Ella menea violentamente la cabeza y cierra los ojos como aterrada ante una visión.

—¿De dónde has sacado esa idea?—continúa el marido.—¿Acaso no estás tan contenta como creíamos? ¿No está aquí Juan, con nosotros? ¿No vivimos todos felices y satisfechos... trabajando desde la mañana hasta la noche? ¿Por dónde ha de venir la desgracia? ¿por qué ha de venir? ¿Acaso no velamos también para que tu padre tenga lo necesario?...

Suspira y enjuga el sudor que cubre su frente.

No encuentra nada que decir, y, dirigiéndose a Juan, que está vuelto de espaldas, con la cabeza apoyada en el montante de la puerta, de pie a la entrada del emparrado:

—¿Por qué cantabais cosas tan tristes?—le dice en tono rudo.—Yo mismo me sentía... no sé cómo, cuando empezasteis; y ella... ella no es más que una mujer.

Gertrudis menea la cabeza como diciendo: «No regañes...» Después se levanta, murmura casi sin mover los labios un «buenas noches» apenas perceptible, y entra en la casa.

Martín la sigue.

Juan, con la cabeza entre los brazos, se pone a pensar. La ve todavía levantarse delante de él con los ojos brillantes, y después desplomarse de pronto, como herida del rayo. Y entonces se reprocha no haberse precipitado más pronto hacia ella para impedir que cayese.

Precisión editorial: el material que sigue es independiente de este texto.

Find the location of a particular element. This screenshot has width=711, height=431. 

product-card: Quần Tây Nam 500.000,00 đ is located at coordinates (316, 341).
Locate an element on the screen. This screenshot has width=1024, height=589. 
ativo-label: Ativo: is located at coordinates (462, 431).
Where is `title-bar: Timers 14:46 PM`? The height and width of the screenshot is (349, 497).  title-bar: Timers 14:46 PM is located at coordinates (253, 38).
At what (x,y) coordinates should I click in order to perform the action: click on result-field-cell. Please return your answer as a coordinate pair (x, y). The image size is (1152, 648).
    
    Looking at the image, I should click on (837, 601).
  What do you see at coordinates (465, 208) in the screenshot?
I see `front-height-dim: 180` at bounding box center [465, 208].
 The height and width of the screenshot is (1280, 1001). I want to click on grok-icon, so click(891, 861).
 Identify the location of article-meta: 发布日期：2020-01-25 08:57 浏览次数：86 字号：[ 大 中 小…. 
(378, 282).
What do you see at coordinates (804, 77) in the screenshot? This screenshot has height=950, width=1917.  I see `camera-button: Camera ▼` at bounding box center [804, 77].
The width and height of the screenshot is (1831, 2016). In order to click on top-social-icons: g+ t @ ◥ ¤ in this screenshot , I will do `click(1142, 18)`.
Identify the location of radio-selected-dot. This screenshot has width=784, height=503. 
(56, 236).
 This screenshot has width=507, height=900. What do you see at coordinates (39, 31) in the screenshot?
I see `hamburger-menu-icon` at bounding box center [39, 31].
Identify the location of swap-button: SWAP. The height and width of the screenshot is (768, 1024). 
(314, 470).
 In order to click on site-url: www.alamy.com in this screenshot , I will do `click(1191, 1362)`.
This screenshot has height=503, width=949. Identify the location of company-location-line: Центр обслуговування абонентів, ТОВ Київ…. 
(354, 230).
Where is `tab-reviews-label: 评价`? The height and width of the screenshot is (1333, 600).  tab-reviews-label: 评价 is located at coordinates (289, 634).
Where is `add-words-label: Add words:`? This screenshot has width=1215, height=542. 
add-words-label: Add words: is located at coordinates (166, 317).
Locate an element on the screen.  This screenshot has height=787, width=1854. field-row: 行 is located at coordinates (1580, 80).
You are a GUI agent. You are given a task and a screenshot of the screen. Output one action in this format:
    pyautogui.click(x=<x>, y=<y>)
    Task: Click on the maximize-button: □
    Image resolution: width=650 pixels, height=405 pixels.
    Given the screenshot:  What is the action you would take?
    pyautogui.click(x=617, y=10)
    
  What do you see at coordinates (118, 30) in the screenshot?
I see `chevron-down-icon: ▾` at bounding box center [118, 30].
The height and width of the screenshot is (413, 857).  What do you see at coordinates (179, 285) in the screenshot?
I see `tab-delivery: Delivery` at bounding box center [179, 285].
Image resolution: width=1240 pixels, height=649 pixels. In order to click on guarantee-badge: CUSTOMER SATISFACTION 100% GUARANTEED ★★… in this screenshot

De repente brilla en su cerebro una luz siniestra y sangrienta. Comprende entonces lo que ha pasado en él la víspera de San Juan, por qué ha tirado el vaso al suelo... y hace un movimiento como para romperlo por segunda vez... No es más que un impulso de tortura infernal; después, esa luz se apaga, y se hace la noche a su alrededor, una noche sombría y llena de angustias. Se pasa la mano por la frente, como si tratase de encender de nuevo esa luz, pero todo permanece obscuro; sombra y misterio es para él lo que acaba de experimentar. Le parece que va a gritar, que va a confiar a la noche la angustia indefinible en que se agita. Se pone de rodillas en el mismo sitio donde ha caído Gertrudis, y, con la frente apoyada en el ángulo del banco, gime dulcemente.